Grey fleet policy template: free editable policy wording
By the Smart Strix team · Updated 15 July 2026
Complete grey fleet policy wording you can copy, edit and adopt — covering scope, driver declarations, document checks and review dates. No download gate.
How do I use this grey fleet policy template?
Print this page or recreate it in a spreadsheet or document editor, replace the bracketed placeholders with your company details, delete clauses that don't apply, and have a director sign it off. The policy is written for UK small and mid-sized businesses whose staff sometimes drive privately owned vehicles for work. For the background — who counts as grey fleet, why HR mileage claims are the usual blind spot, and what enforcement looks like — read our grey fleet management guide first.
Grey fleet policy — full template text
1. Purpose and scope
1.1 This policy governs the use of privately owned vehicles on the business of [Company Name] ("the Company"). It applies to all employees, contractors and volunteers who drive their own car, van or motorcycle on any journey undertaken for the Company, other than ordinary commuting.
1.2 A journey is "on Company business" if it is made at the Company's request or for its benefit — including travel between sites, client visits, deliveries, collections and attendance at training or events. Claiming mileage for a journey is conclusive evidence that this policy applied to it.
2. Authorisation to drive
2.1 No person may use a private vehicle on Company business until the Company has approved them as a grey fleet driver. Approval requires a completed driver declaration (clause 3), sight of the documents in clause 4, and line-manager confirmation that private-vehicle use is genuinely necessary for the role.
2.2 Approval is vehicle-specific. Drivers must notify [responsible role, e.g. Operations Manager] before using a different vehicle, and the replacement vehicle must pass the same document checks first.
3. Driver declaration
3.1 Before first use and at each renewal, the driver must declare in writing that:
- they hold a full, valid driving licence for the vehicle category driven, and will report any endorsement, suspension, disqualification or medical condition affecting their entitlement within [5] working days;
- their insurance policy includes business use for the driving they will do, and remains in force;
- the vehicle holds a current MOT certificate where one is required by law, and is taxed;
- the vehicle is maintained in accordance with the manufacturer's servicing schedule and is roadworthy;
- they will not drive under the influence of alcohol or drugs, will not use a handheld phone at the wheel, and will comply with road traffic law at all times;
- they accept that the Company may verify licence status with DVLA, with their consent, using the DVLA licence-checking service.

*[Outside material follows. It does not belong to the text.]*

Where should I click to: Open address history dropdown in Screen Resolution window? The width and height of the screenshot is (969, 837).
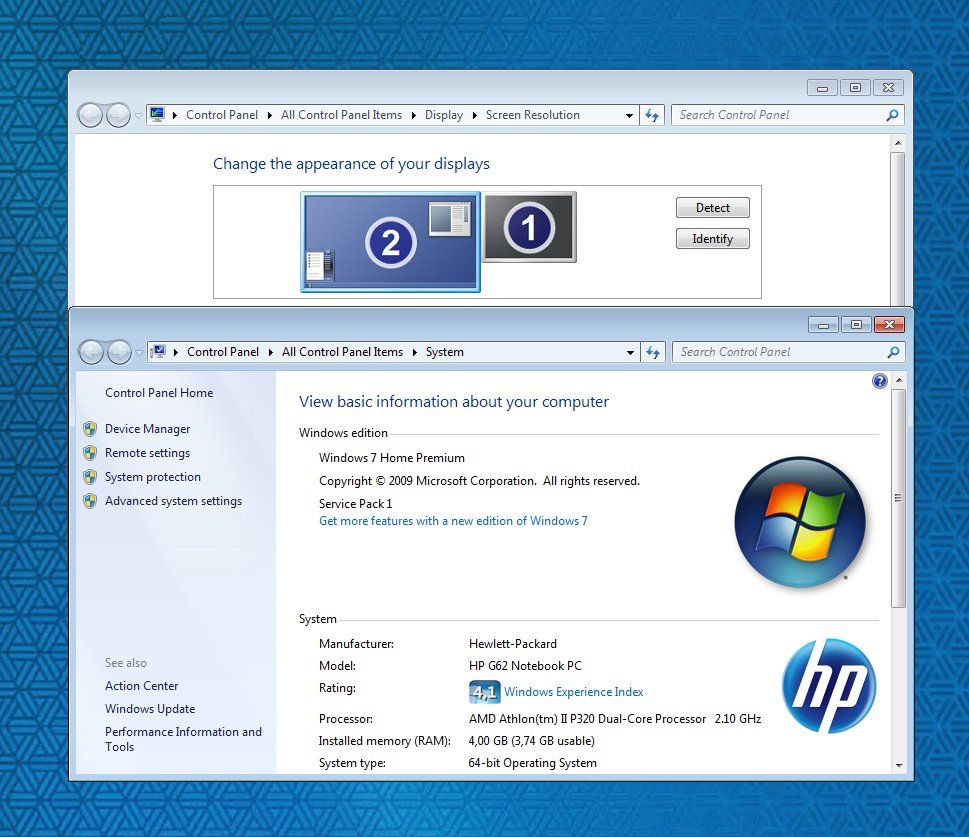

4. Document checks and frequency
| Document | Checked by the Company | Frequency |
|---|---|---|
| Driving licence | DVLA check code or licence-check service | At approval, then every [6/12] months; every [3] months for drivers with 6+ points |
| Insurance certificate (business use) | Copy of certificate or schedule showing class of use | At approval and at every renewal date |
| MOT certificate | GOV.UK MOT history check by registration | At approval, then every [12] months and at MOT expiry |
| Vehicle tax | GOV.UK vehicle enquiry service | Alongside the MOT check |
| Servicing evidence | Driver self-declaration; receipts on request | Annually with the declaration renewal |
4.1 Expired or missing documents suspend grey fleet approval automatically. Mileage claims will not be paid for journeys made while approval was suspended.
5. Vehicle condition
5.1 Drivers must satisfy themselves before each business journey that tyres, lights, brakes, wipers and washers are serviceable, and must not use the vehicle for work if a safety defect is present. Defects that interrupt a business journey must be reported to [responsible role] the same day.
6. Journeys, hours and expenses
- 6.1 Drivers should consider whether a call, rail travel or a pool/hire vehicle would remove the need for the journey before setting off.
- 6.2 Journey plans must allow rest breaks on long drives, and no one is expected to drive when fatigued — long days combining work and driving should be flagged to the line manager.
- 6.3 Business mileage is reimbursed at [rate, e.g. HMRC approved mileage rates] against claims that state date, purpose, start point and destination.
7. Incidents
7.1 Any collision, injury or damage occurring on a business journey must be reported to [responsible role] within 24 hours, regardless of fault, in addition to the driver's own insurer notification. The Company will review incidents for lessons and may require refresher training before restoring approval.
8. Review cycle and ownership
8.1 This policy is owned by [role] and will be reviewed every [12] months, after any relevant legal change, and after any serious incident. Version, approval date and next review date appear in the table below.
| Version | Approved by | Date | Next review |
|---|---|---|---|
| 1.0 | [Name, role] | [Date] | [Date + 12 months] |
Why does a small business need a grey fleet policy at all?
Because the duty of care does not stop at vehicles you own. If an employee crashes their own car on a work errand and it turns out the Company never asked about insurance or licence status, the questions land on the employer — HSE and police can investigate work-related road deaths under health and safety law. A short signed policy plus a simple check schedule is the difference between "we had a system" and "we assumed". Our guide to the duty of care when driving for work sets out the legal footing in plain terms.